Measurements from last September show ice covering 4.13 million square kilometers, down from 5.3 million square kilometers in 2005.
PHOTO: AFP
"Melting could result in the loss of another million in one [2008] summer," he added at a press conference.
"Summer 2007 was marked by a major retreat in the ice-cap, one we were not anticipating," Gascard said. "The rate of decline is also two or three times faster than [observed] beforehand."
International models used to predict retreating ice have some "catching-up" to do, he said.
Over the last 20 years, 40 percent of the ice-cap has melted with the average thickness halved from three to 1.5m.
Year-round ice coverage has reduced, with summer melting also lasting longer, the center reported.
The Damocles' exploration vessel Tara has been able to cross the 5,000km Arctic Ocean in just over 16 months -- less than half the time taken by a late 19th century Norwegian explorer.

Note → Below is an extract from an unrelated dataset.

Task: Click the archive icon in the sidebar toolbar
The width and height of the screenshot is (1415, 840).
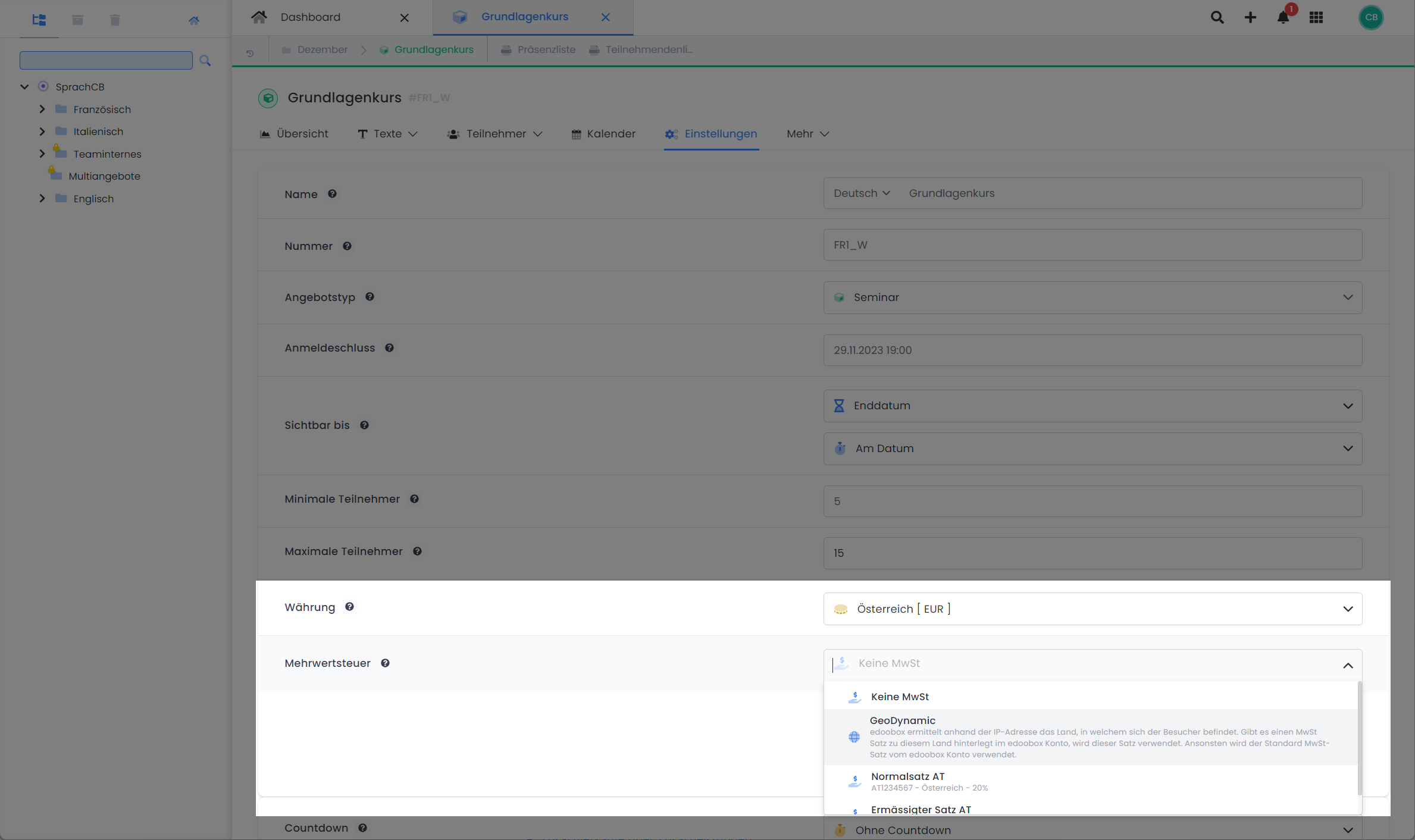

Gascard said the ship had been able to travel at "twice the pace expected by organizers, and three times the speed models suggested."
Disruption to the thermal layers of atmosphere stacked over Earth's far north was cited as the principal cause by Swedish researchers earlier this month, in a study published in the journal Nature.
The Tara team recorded a temperature of 10oC at altitudes between 500m and 1,000m.
"The reduction in the intensity of cold [temperatures] during winter over these last 20 years corresponds to an accumulation [rise] of 1,000oC," Gascard said.
The team highlighted the role of ocean currents, namely in the northern Pacific, behind warming of waters.
Gascard's research colleague, Gerard Ancellet, also spoke of recently formed Arctic mist, pollution clouds which "trap" Earth's naturally emitted infrared rays thereby raising temperatures.